- Phantom Blue in 1993. L-R: Michelle Meldrum, Kim Nielsen, Gigi Hangach, Linda McDonald, Karen Kreutzer

Background information
- Origin: Los Angeles, California, U.S.
- Genres: Heavy metal, hard rock
- Years active: 1987–2001; 2009;
- Labels: Shrapnel; Geffen; Roadrunner; Marlin; DRZ;
- Past members: Gigi Hangach; Michelle Meldrum; Nicole Couch; Karen Kreutzer; Tina Wood; Sara Marsh; Courtney Cox; Debra Armstrong; Kim Nielsen; Rana Ross; Linda McDonald;

= Phantom Blue =

American heavy metal band

Phantom Blue was an American heavy metal band from Los Angeles, formed in 1987. Phantom Blue were the first and only female artists to be signed to Mike Varney's Shrapnel Records, only three months after forming.

==History==
===Formation and main career (1988–2001)===
Phantom Blue was formed in 1988 in Los Angeles by Michelle Meldrum and Nicole Couch. Couch and Meldrum were students of Paul Gilbert and Bruce Bouillet of Racer X. Michelle Meldrum had played with drummer Linda McDonald in previous projects and together with vocalist Gigi Hangach and original bassist, Debra Armstrong. Armstrong left the band in June 1988, prior to the band signing with Shrapnel Records, in October 1988, and was replaced by Kim Nielsen, a student of John Alderete, bassist for Racer X and The Mars Volta. Phantom Blue recorded their self-titled first album with the help of producer Steve Fontano and fellow Shrapnel label mate, Marty Friedman. Couch and Meldrum also co-wrote a track on the album with Marty Friedman. Roadrunner Records, who owned the bands European distribution rights, were responsible for the band shooting a video for the single "Why Call It Love?" and a successful European tour followed. In May 1994 Dana Ross joined the band on Bass guitar.

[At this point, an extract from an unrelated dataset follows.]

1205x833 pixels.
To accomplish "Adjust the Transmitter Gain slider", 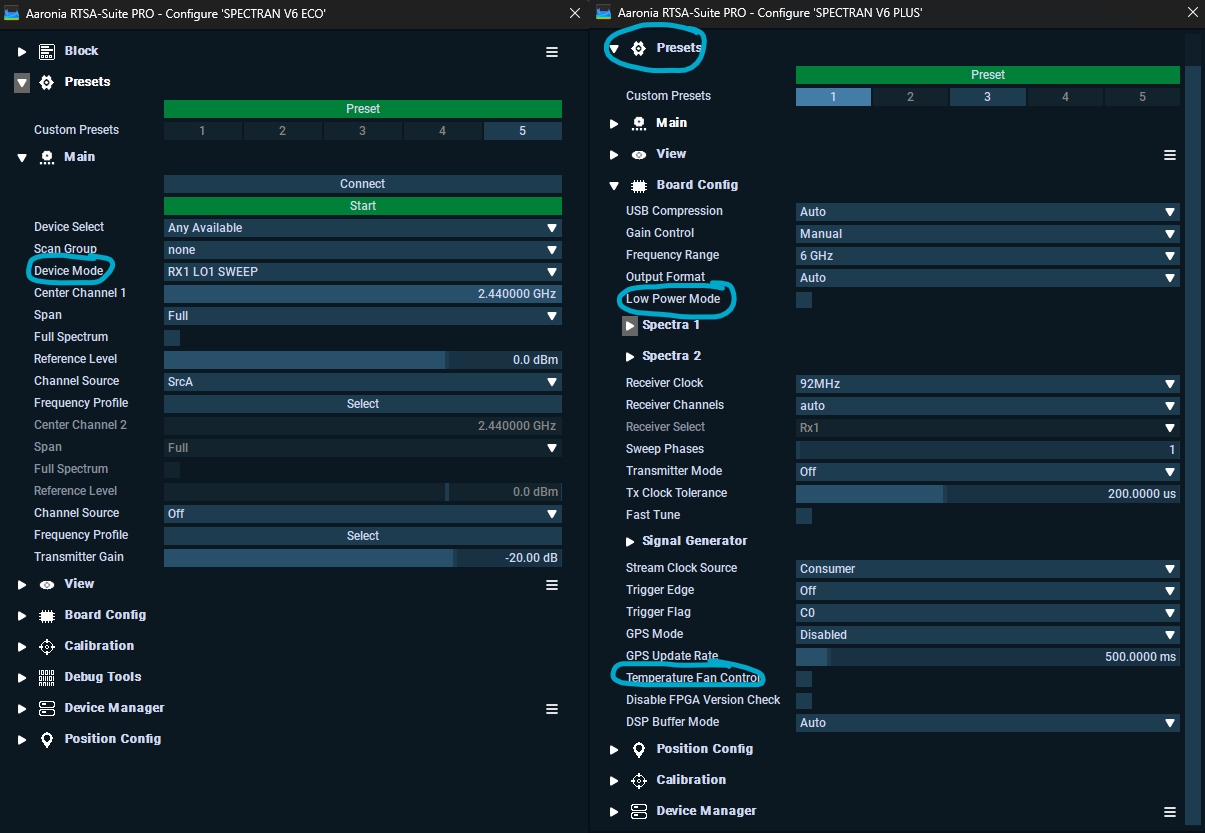I will click(362, 558).
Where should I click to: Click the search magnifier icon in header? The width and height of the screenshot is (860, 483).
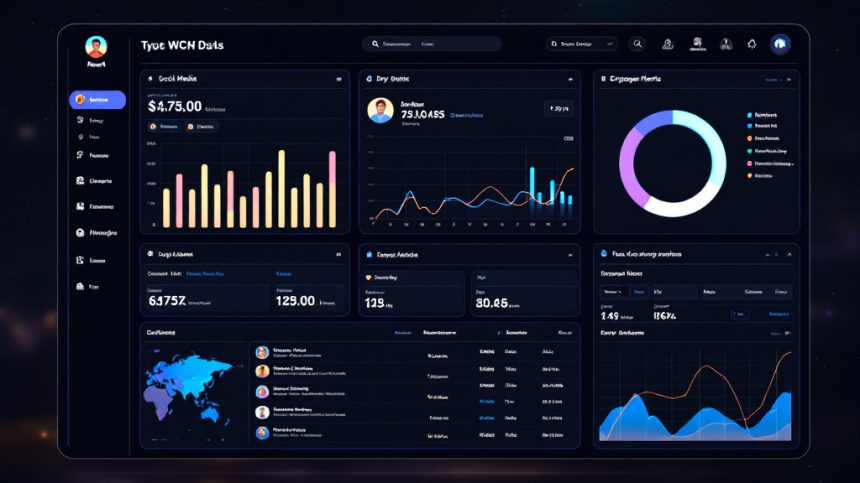[638, 44]
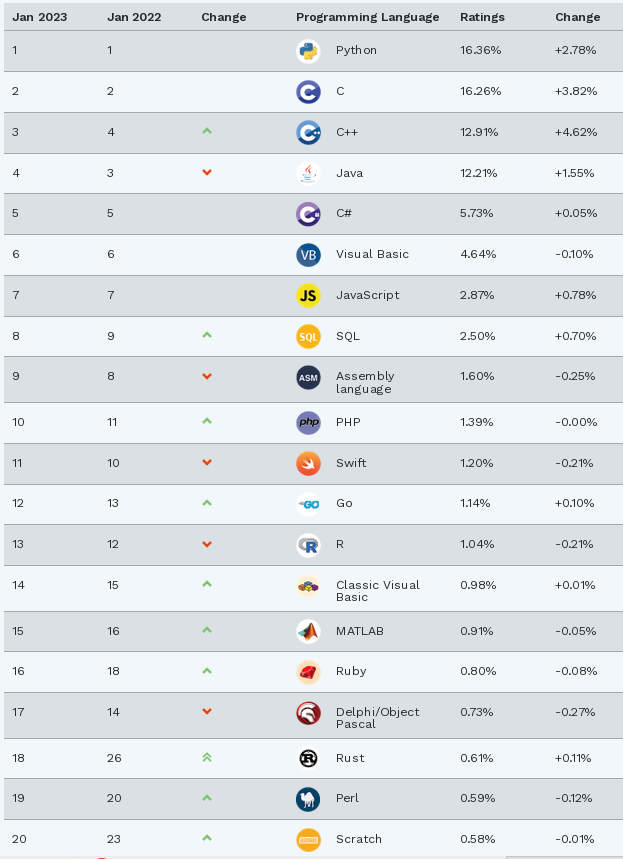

Upon returning to the States, Phantom Blue caught the attention of singer Don Dokken who introduced them to Tom Zutaut of Geffen Records. Other major labels were interested in signing the band, most notably Disney's Hollywood Records, but the band signed with Geffen. Couch and Meldrum began writing the material for the Geffen release. Couch left the band prior to recording and Meldrum successfully recorded all the guitar parts for Built to Perform. Guitarist Karen Kreutzer replaced Couch and the band embarked on another successful European tour and shot a video for the single "Time to Run".

The band was eventually dropped from Geffen and sued by manager Byron Hontas, and the management position was taken over by Mark Dawson, boyfriend of drummer Linda McDonald. Guitarist Michelle Meldrum was the first to leave due to disagreement as to the direction of the band under Dawson and vocalist Gigi Hangach soon followed. By 1996, McDonald was the only original member left and she continued to use the name Phantom Blue, enlisting a total of ten different members until finally calling it quits in early 2001.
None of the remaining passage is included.